■ EXERCISE INSTRUCTIONS
In the listing below, the lines starting with the line with "Instruction: Open the Extensions menu" and going on through the line with "Viewport: 1445px width, 840px height." are to be reproduced exactly, and only those.
----- RECORDS FOR PROCESSING
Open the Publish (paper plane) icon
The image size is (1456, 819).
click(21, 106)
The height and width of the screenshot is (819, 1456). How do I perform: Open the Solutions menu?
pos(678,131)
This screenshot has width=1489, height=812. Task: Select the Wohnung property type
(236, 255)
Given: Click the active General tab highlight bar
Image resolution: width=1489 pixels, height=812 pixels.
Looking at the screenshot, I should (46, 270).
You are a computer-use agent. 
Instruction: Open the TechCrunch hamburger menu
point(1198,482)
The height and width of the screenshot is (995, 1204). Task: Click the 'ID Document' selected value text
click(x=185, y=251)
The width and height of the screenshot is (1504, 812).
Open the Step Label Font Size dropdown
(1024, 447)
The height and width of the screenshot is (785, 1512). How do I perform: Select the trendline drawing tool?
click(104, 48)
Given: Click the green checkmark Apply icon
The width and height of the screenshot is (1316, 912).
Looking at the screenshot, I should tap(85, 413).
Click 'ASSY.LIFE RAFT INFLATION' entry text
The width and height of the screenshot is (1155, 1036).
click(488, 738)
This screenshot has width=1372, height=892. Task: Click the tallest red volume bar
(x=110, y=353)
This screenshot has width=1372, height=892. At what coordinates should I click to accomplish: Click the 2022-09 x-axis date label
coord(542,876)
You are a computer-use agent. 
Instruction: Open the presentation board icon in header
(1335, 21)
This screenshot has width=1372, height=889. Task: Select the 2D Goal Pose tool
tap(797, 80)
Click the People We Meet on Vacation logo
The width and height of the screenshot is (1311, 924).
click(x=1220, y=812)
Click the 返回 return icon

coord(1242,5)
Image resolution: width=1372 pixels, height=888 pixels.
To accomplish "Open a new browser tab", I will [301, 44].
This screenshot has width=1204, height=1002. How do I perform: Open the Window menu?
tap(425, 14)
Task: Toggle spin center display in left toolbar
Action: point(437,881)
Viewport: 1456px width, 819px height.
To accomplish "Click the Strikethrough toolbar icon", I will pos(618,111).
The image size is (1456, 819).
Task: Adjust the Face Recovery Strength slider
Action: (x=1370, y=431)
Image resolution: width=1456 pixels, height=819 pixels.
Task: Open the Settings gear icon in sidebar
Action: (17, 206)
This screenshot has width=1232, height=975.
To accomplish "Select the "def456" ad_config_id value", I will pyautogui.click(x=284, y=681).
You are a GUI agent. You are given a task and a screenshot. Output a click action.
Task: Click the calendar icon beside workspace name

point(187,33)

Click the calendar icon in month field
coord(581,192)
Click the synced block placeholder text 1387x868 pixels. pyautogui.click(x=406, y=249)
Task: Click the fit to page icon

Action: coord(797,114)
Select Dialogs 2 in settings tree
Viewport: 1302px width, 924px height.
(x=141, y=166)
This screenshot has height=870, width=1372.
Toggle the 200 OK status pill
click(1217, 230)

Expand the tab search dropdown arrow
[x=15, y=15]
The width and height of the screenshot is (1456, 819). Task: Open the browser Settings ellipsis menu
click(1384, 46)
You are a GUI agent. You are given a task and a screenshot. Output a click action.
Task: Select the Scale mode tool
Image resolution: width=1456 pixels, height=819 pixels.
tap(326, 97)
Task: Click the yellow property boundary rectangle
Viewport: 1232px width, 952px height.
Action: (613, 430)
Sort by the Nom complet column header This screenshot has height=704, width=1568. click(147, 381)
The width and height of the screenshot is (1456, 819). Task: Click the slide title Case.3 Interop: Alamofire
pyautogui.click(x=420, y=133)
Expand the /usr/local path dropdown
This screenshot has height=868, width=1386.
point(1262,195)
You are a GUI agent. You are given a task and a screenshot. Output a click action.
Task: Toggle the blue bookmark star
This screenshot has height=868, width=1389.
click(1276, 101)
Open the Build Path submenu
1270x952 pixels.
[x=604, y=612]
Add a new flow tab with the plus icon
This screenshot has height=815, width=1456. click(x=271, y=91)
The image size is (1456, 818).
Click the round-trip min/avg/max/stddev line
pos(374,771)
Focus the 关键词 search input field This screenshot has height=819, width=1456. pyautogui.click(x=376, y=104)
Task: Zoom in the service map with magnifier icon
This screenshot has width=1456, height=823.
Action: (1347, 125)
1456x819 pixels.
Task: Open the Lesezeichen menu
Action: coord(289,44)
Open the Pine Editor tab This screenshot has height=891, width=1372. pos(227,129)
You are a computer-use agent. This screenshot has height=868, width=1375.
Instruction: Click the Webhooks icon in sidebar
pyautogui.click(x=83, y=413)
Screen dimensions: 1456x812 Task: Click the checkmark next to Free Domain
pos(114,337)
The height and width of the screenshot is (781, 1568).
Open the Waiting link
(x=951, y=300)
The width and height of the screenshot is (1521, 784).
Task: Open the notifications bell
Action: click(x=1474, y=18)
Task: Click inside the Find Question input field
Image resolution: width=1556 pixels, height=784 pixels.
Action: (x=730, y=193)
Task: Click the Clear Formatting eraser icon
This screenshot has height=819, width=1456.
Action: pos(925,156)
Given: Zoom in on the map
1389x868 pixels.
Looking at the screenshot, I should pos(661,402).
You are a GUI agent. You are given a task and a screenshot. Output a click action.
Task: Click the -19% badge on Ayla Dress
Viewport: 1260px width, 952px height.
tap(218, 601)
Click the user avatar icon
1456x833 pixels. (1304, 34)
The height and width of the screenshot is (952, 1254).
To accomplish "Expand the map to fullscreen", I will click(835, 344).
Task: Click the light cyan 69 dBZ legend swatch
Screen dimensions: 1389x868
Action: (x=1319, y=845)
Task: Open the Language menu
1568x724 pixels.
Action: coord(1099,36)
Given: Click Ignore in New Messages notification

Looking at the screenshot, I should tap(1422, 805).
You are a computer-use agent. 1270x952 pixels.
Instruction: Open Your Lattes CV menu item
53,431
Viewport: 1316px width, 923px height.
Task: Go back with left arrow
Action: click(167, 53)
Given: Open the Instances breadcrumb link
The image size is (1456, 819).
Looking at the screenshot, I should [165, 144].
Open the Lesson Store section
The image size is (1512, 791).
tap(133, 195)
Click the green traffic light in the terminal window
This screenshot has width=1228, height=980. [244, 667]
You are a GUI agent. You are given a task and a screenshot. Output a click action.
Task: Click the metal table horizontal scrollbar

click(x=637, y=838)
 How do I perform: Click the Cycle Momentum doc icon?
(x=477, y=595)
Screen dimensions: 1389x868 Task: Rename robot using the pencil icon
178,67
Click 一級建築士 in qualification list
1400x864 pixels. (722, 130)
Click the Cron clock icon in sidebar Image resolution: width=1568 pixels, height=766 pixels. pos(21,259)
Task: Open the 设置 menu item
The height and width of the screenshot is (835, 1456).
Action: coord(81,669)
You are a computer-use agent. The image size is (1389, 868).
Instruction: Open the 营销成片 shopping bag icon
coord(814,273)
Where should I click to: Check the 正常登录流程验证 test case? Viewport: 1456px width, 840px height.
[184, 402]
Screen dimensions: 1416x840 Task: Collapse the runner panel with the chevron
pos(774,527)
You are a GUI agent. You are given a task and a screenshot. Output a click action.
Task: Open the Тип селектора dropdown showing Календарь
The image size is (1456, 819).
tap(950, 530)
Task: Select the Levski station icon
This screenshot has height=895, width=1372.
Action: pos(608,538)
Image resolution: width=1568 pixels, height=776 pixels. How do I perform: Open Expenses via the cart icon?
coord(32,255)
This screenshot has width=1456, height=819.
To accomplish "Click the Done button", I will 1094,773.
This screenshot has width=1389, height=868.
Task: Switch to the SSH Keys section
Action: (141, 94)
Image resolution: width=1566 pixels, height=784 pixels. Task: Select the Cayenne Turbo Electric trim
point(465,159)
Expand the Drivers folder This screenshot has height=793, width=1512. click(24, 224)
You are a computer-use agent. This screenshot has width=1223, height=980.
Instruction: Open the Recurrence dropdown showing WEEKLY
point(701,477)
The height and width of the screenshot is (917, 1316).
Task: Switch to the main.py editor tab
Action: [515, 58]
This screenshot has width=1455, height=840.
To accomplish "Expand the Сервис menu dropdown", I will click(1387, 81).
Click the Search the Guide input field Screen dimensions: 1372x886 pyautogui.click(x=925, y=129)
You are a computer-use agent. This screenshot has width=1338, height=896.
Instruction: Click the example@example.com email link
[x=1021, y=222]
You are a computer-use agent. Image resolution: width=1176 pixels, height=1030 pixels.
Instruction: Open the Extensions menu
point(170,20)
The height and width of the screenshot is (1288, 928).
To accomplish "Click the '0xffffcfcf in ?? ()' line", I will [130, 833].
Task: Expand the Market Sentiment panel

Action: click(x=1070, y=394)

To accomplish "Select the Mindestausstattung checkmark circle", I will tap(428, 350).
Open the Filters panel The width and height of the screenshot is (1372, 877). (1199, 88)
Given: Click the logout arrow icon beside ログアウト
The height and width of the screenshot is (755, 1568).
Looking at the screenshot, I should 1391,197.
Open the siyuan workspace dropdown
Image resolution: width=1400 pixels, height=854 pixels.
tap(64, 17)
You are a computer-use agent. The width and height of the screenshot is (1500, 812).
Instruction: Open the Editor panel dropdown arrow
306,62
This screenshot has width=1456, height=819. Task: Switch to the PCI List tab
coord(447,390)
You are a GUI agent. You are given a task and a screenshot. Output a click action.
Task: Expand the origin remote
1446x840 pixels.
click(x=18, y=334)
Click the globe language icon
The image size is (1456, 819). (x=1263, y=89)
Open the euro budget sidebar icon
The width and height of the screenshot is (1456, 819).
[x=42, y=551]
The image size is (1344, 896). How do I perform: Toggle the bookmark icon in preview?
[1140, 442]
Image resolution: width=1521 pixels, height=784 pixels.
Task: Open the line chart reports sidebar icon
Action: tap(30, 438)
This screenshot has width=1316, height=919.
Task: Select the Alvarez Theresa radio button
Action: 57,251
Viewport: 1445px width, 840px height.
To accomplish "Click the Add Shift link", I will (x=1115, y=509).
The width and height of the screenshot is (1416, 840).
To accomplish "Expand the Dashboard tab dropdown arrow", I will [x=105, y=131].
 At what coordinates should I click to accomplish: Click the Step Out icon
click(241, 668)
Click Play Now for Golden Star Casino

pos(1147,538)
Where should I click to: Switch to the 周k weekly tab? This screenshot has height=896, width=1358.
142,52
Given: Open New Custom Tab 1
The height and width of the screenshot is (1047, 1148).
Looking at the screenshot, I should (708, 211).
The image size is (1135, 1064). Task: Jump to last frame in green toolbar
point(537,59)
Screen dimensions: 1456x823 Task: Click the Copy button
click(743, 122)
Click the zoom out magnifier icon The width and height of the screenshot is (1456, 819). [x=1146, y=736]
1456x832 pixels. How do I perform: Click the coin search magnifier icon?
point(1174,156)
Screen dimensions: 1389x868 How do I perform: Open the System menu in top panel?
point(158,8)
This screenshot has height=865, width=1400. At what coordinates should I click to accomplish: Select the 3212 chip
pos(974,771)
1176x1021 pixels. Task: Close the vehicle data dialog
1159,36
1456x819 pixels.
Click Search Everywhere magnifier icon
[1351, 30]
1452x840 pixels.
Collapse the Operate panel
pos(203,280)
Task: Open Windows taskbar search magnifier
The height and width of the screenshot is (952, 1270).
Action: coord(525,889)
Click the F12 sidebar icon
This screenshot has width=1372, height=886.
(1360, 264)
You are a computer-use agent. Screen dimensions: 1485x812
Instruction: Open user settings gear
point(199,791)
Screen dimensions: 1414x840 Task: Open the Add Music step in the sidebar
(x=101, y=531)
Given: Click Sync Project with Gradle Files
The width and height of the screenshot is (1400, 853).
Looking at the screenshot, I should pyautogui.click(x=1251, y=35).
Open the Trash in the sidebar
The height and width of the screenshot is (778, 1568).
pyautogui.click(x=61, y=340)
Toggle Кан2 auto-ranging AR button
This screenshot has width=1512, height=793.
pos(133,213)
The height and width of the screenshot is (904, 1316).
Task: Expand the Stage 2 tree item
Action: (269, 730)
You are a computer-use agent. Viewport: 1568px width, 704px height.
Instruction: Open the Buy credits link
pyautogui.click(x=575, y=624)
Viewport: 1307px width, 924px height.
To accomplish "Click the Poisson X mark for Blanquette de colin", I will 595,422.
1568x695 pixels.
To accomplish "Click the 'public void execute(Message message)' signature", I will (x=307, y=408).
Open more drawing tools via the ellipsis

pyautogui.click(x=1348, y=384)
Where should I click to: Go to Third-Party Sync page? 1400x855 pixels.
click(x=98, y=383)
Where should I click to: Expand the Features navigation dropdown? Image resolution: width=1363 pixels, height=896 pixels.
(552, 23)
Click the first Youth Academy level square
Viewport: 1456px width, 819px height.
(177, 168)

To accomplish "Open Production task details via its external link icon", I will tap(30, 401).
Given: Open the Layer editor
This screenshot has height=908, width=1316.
----------
■ EXERCISE ANSWER
Instruction: Open the Extensions menu
point(170,20)
The height and width of the screenshot is (1288, 928).
To accomplish "Click the '0xffffcfcf in ?? ()' line", I will [130, 833].
Task: Expand the Market Sentiment panel

Action: click(x=1070, y=394)

To accomplish "Select the Mindestausstattung checkmark circle", I will tap(428, 350).
Open the Filters panel The width and height of the screenshot is (1372, 877). (1199, 88)
Given: Click the logout arrow icon beside ログアウト
The height and width of the screenshot is (755, 1568).
Looking at the screenshot, I should 1391,197.
Open the siyuan workspace dropdown
Image resolution: width=1400 pixels, height=854 pixels.
tap(64, 17)
You are a computer-use agent. The width and height of the screenshot is (1500, 812).
Instruction: Open the Editor panel dropdown arrow
306,62
This screenshot has width=1456, height=819. Task: Switch to the PCI List tab
coord(447,390)
You are a GUI agent. You are given a task and a screenshot. Output a click action.
Task: Expand the origin remote
1446x840 pixels.
click(x=18, y=334)
Click the globe language icon
The image size is (1456, 819). (x=1263, y=89)
Open the euro budget sidebar icon
The width and height of the screenshot is (1456, 819).
[x=42, y=551]
The image size is (1344, 896). How do I perform: Toggle the bookmark icon in preview?
[1140, 442]
Image resolution: width=1521 pixels, height=784 pixels.
Task: Open the line chart reports sidebar icon
Action: tap(30, 438)
This screenshot has width=1316, height=919.
Task: Select the Alvarez Theresa radio button
Action: 57,251
Viewport: 1445px width, 840px height.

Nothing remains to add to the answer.